Work task: For the data below, report how many lines contain the string "axis" and write nothing more.

Data entries

* * * * *

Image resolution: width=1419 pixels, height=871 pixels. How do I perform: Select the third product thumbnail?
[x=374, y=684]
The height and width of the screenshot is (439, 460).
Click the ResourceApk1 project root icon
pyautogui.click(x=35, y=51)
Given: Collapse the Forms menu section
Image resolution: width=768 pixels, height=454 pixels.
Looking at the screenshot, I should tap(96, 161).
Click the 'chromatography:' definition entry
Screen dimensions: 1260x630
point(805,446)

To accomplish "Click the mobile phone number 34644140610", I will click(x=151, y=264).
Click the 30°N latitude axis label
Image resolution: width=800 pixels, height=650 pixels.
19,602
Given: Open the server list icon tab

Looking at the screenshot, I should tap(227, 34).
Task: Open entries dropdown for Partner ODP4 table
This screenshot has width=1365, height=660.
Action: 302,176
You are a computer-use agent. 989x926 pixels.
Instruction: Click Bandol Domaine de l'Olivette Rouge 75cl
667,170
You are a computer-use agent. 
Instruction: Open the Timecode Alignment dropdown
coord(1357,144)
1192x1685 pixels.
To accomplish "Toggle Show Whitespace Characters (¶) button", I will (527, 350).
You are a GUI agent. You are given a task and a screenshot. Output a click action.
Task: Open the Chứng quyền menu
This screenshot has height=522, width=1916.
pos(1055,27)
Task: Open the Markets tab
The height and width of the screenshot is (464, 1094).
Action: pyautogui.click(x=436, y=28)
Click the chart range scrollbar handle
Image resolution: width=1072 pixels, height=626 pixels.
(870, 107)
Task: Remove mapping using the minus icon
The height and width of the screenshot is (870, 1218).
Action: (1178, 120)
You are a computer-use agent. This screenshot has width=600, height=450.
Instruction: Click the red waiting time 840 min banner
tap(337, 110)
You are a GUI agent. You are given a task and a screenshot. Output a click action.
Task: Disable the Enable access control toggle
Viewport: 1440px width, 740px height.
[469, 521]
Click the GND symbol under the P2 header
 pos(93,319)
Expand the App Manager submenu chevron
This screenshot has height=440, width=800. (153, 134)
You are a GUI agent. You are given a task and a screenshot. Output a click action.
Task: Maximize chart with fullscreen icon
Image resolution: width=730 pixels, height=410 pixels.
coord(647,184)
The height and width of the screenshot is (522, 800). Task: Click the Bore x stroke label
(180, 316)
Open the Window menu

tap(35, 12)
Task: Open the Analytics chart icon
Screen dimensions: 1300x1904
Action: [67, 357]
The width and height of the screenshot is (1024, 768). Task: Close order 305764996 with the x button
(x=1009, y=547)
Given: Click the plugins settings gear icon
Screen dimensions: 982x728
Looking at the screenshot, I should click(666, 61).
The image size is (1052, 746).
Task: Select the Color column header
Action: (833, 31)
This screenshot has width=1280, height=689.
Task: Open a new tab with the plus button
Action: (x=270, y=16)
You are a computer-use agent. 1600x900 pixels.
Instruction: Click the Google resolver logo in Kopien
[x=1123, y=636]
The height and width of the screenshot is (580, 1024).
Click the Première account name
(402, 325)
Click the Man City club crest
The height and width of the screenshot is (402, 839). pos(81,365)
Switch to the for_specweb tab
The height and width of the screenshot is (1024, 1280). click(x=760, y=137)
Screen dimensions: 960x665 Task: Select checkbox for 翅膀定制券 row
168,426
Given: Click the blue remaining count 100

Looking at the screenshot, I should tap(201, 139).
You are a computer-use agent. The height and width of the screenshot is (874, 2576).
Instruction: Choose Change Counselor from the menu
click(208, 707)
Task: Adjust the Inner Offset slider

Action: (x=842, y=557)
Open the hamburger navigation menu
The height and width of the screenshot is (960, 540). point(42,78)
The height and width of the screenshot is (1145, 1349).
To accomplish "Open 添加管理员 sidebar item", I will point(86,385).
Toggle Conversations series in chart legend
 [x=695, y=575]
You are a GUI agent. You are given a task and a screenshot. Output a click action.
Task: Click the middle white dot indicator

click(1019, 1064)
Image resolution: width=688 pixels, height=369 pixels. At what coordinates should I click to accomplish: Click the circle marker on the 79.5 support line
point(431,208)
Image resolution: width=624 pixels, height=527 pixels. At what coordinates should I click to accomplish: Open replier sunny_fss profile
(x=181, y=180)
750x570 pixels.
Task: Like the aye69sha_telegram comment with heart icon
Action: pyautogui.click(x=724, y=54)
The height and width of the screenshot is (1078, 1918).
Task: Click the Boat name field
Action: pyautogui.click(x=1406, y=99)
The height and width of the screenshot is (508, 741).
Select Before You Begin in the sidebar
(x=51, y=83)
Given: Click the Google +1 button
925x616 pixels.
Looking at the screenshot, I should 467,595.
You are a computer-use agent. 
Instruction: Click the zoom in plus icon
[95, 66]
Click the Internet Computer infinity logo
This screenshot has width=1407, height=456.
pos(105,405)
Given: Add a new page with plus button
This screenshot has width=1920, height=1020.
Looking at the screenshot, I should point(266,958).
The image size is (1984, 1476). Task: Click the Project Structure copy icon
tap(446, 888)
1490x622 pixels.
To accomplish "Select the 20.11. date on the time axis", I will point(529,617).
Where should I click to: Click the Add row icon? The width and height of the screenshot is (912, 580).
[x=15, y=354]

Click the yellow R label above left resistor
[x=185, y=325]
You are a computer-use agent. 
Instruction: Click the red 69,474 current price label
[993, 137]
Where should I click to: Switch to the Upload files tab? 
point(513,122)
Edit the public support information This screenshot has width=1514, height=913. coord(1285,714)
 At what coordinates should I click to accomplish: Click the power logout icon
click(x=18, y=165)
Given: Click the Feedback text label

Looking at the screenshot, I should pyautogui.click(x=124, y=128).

* * * * *

Answer: 2